Abstract

The mortality and morbidity of extensive thoracoabdominal aorta replacement has improved markedly in recent years [1]. However, postoperative paraplegia from spinal cord infarction remains the most devastating complication that faces patients undergoing surgery on the thoracoabdominal aorta because loss of lowerlimb function imposes severe constraints on the quality of life. Additionally, paraplegia is associated with higher postoperative mortality and morbidity. Despite advances in spinal cord protection, the risk of spinal cord ischemia or infarction as a consequence of open surgical repair of thoracoabdominal aortic aneurysms (TAAAs) remains within the range of 8-28%[2,3]. The registry of the Japanese Association for Thoracic Surgery reported that the hospital mortality for surgery on the thoracoabdominal aorta was 14.2% in 561 patients during 2008 [4]. The U.S. multicenter registry in 2001 disclosed that early mortality after thoracoabdominal aortic surgery was 20% [5]. There are two major events during which injury to the spinal cord can occur. Firstly, spinal cord injury happens depending on the duration and degree of ischemia during crossclamping.

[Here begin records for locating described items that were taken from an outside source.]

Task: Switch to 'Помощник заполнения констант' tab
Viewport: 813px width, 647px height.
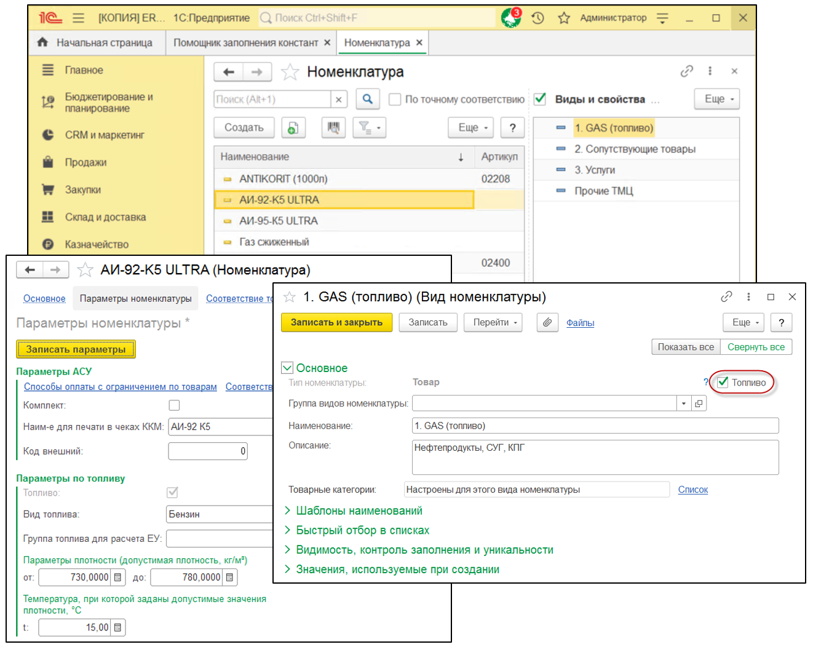Action: 246,42
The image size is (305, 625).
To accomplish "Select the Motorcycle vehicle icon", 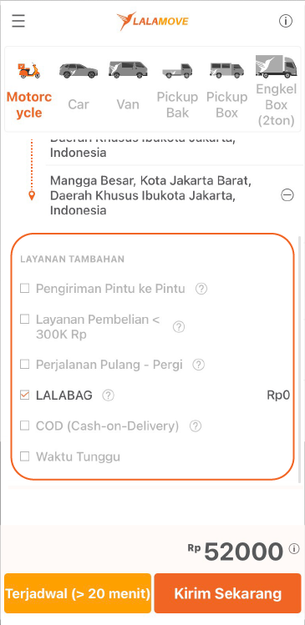I will point(29,71).
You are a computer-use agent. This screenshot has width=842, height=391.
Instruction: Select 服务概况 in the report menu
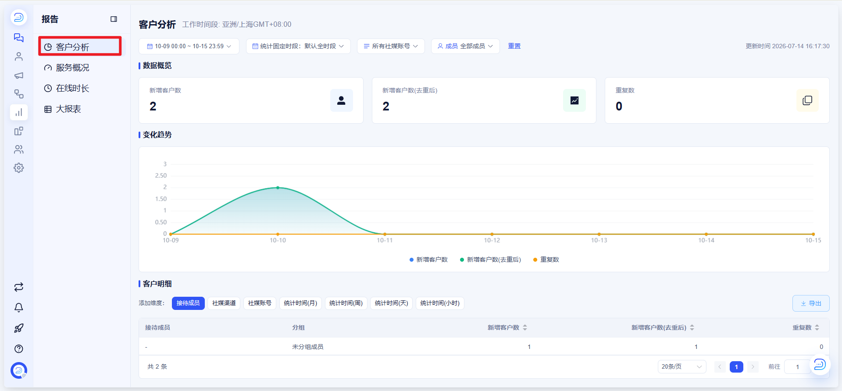pos(73,68)
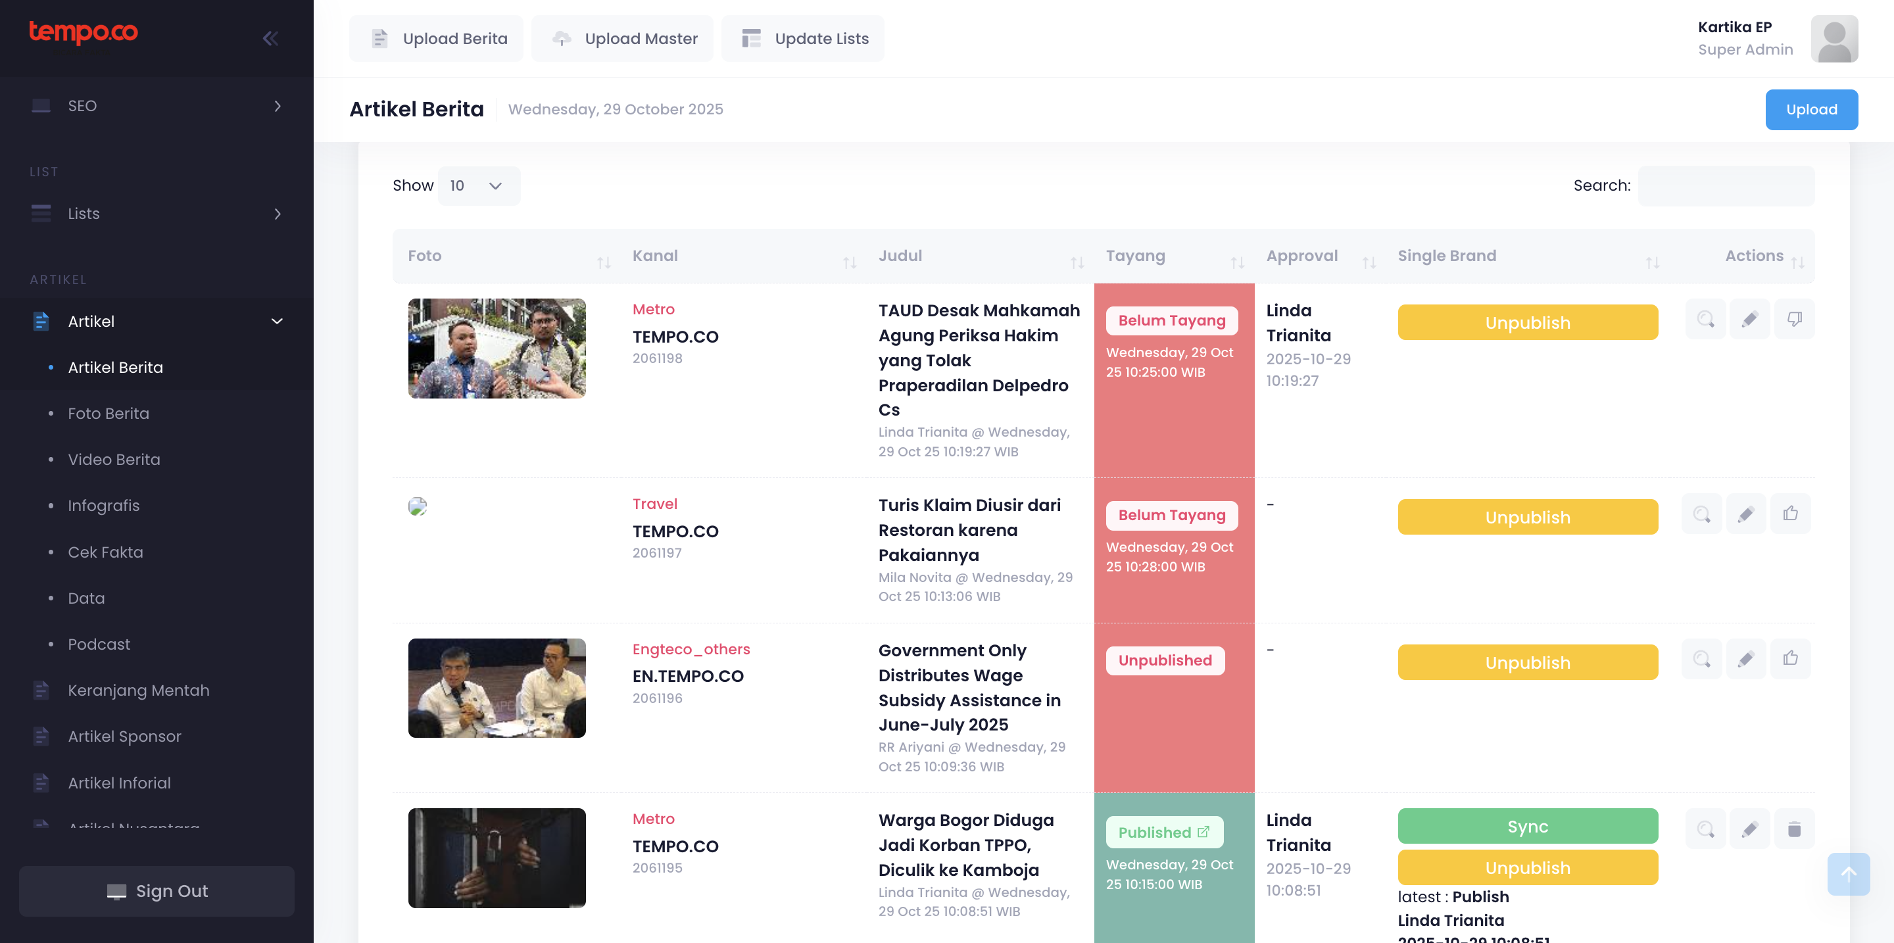Click trash delete icon for Warga Bogor article

point(1794,829)
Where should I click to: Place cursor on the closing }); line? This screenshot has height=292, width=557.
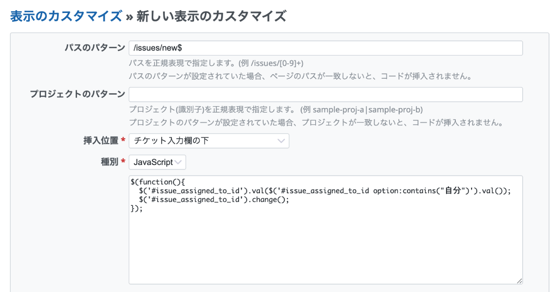137,209
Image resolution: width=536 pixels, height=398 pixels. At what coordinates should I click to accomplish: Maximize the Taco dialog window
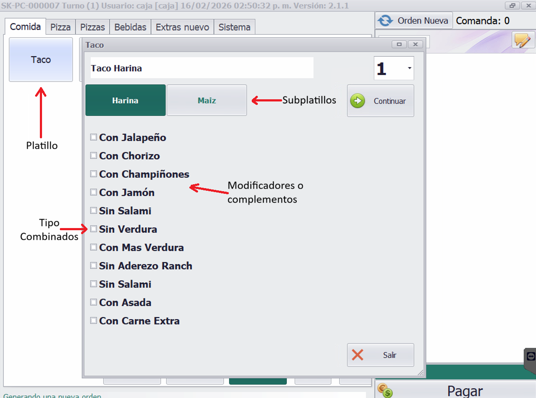click(x=399, y=44)
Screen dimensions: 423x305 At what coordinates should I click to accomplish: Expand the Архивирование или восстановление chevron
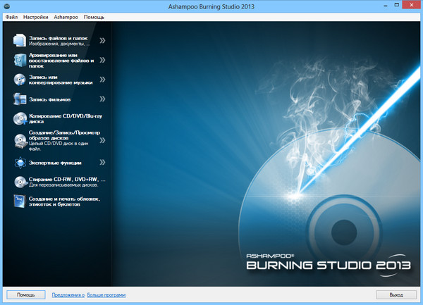103,59
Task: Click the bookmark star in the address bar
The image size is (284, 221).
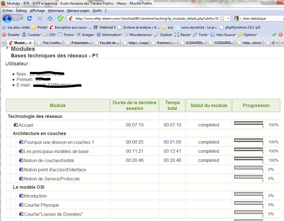Action: coord(223,19)
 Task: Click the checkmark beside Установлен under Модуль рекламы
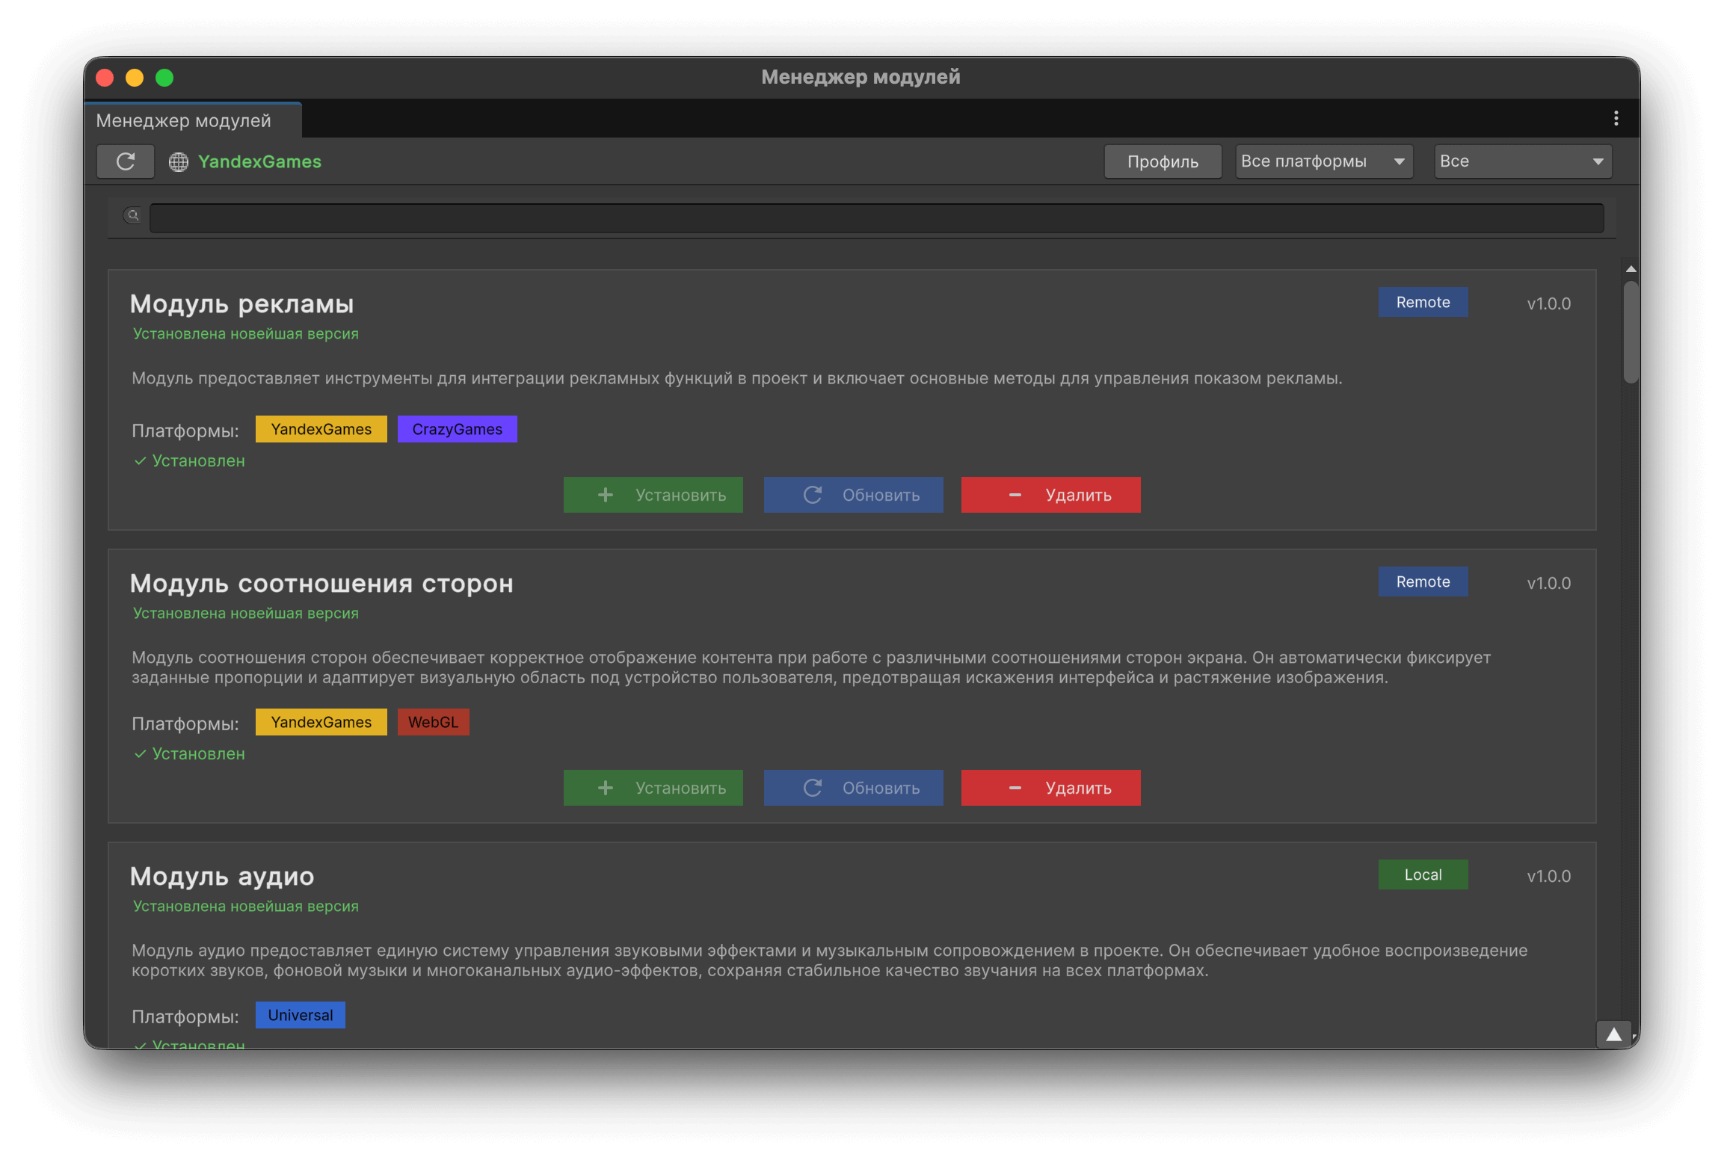[140, 461]
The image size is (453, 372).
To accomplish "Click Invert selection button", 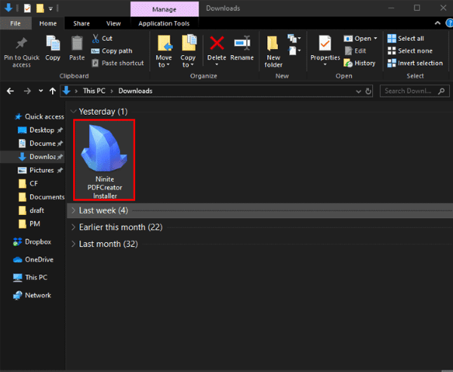I will (414, 63).
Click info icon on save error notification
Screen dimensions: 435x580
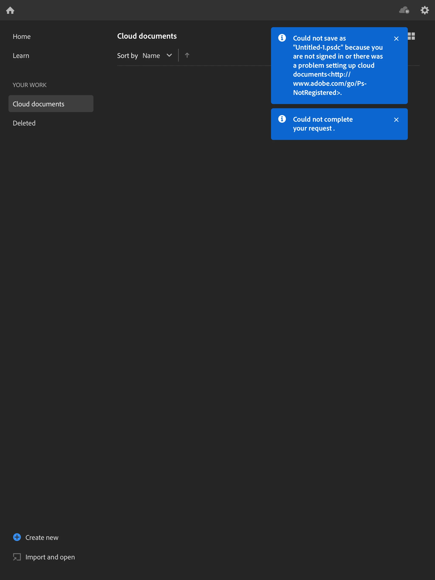pos(282,38)

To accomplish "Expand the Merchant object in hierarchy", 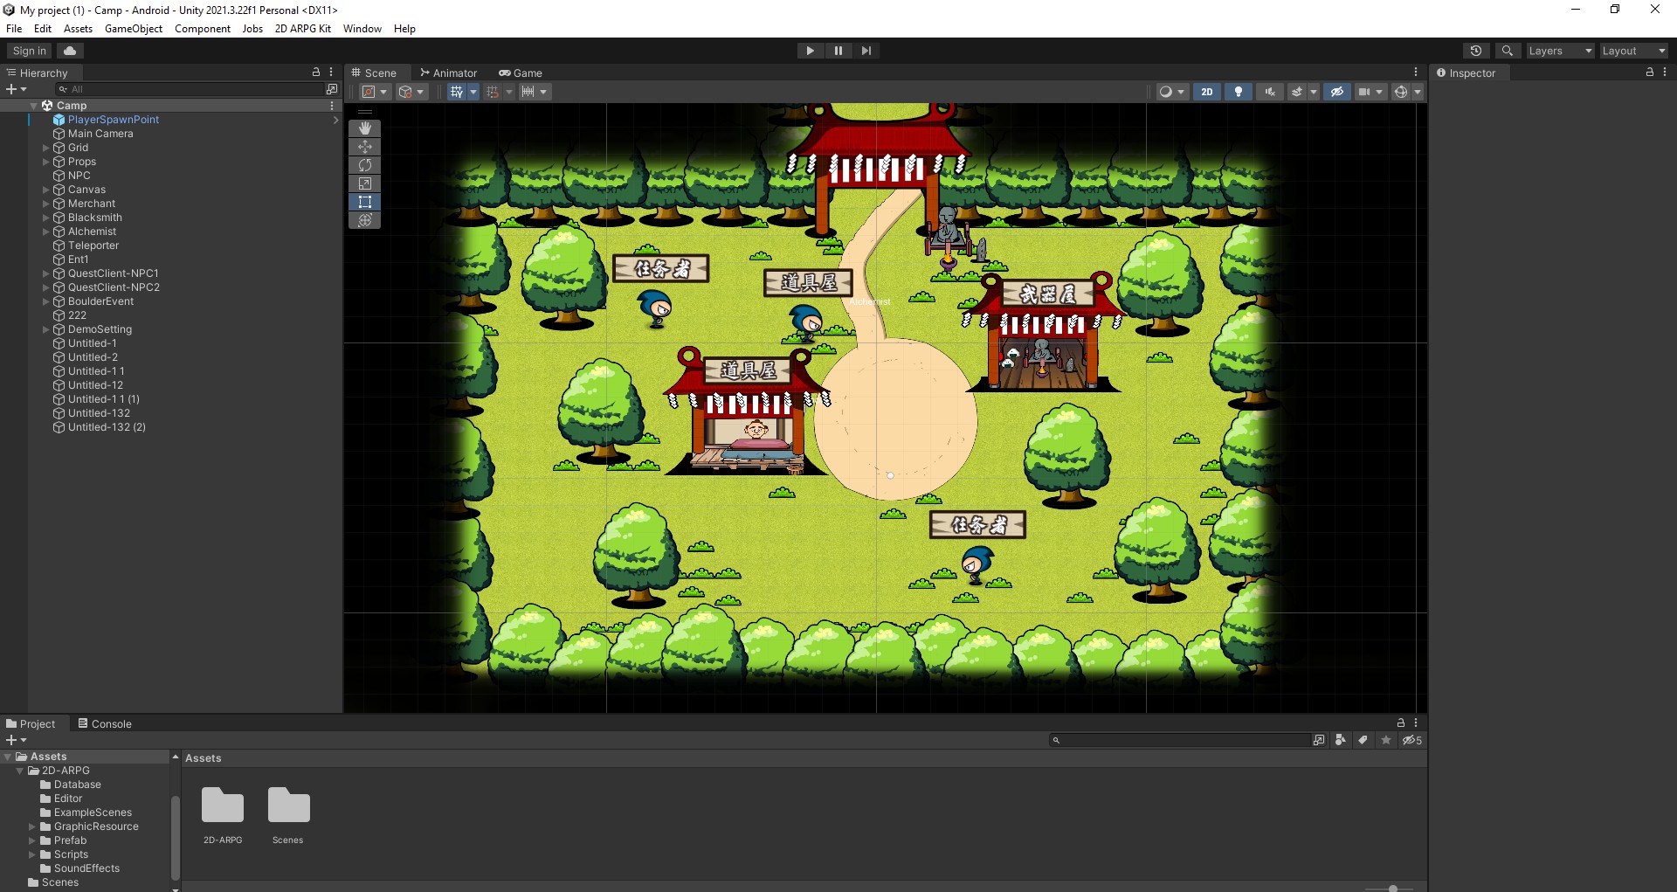I will click(46, 204).
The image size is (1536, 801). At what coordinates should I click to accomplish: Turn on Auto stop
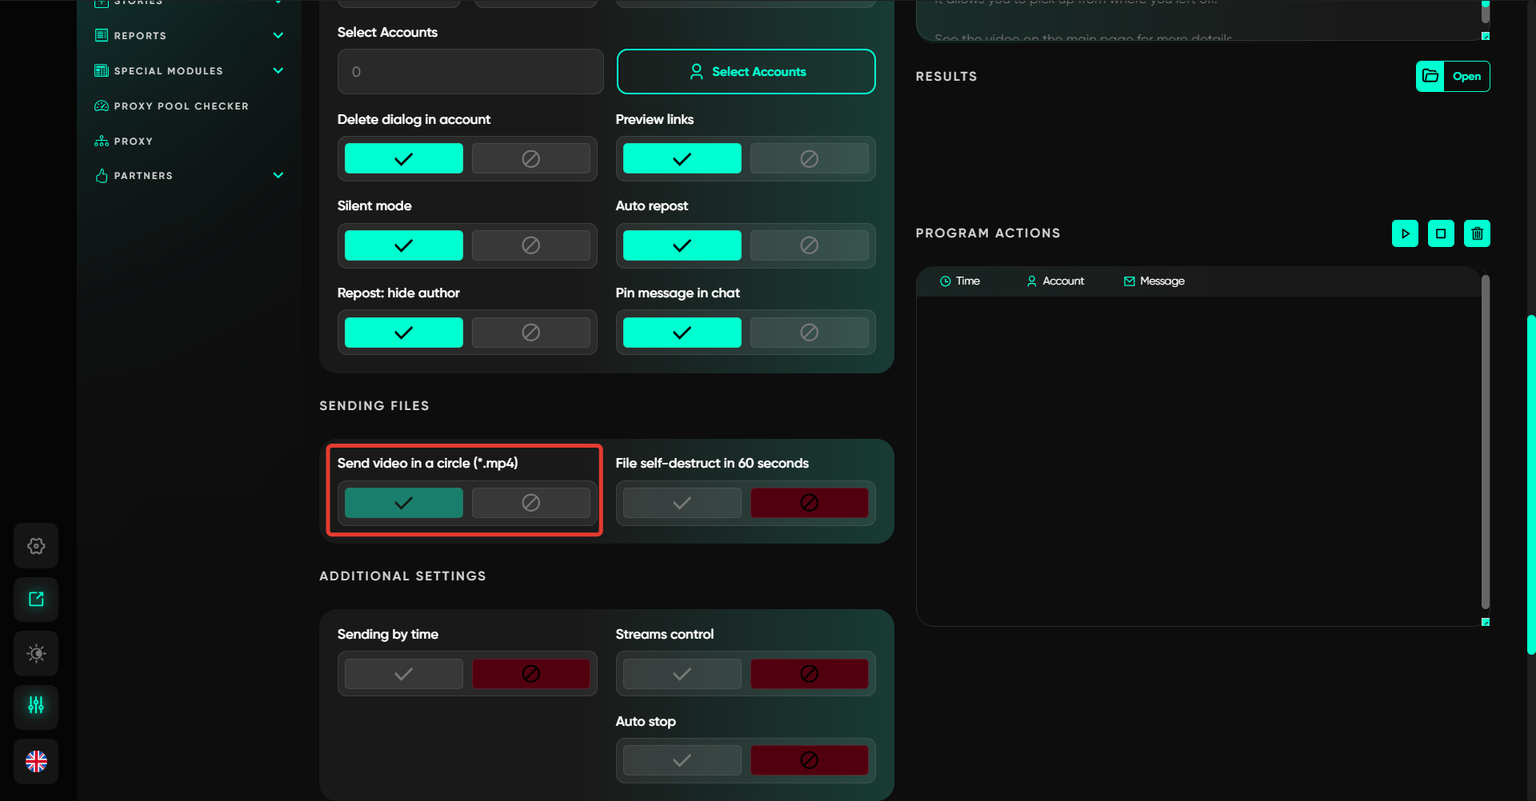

The surgeon must temporarily interrupt aortic blood flow to the lower body, which renders the distal organs (including the spinal cord) ischemic, in order to resect the aneurysm. Secondly, damage may occur from the loss of blood flow to the spinal cord after the period of aortic cross-clamping because of failure to reattach the intercostal and lumbar arteries that are critical to the spinal cord blood supply. Essentially, being a neural tissue, the spinal cord tolerates ischemia poorly and if infarction ensues, paraplegia results. A number of adjunctive measures have been used successfully to counteract the consequences brought about by spinal cord ischemia during surgical intervention and a precarious spinal cord blood supply postoperatively. The incidence of paraplegia and paraparesis at centers for aneurysm repair has been decreasing then. Occasionally, a case of spinal cord injury still occurs, and the most important factors for the prevention of either immediate or delayed paraplegia remain to be elucidated [6-10]. In this chapter, we review the contemporary anatomical and pathophysiological understanding of spinal cord blood supply and present the scientific basis for clinical interventions used during descending and thoracoabdominal aortic surgery in order to reduce the incidence of paraplegia.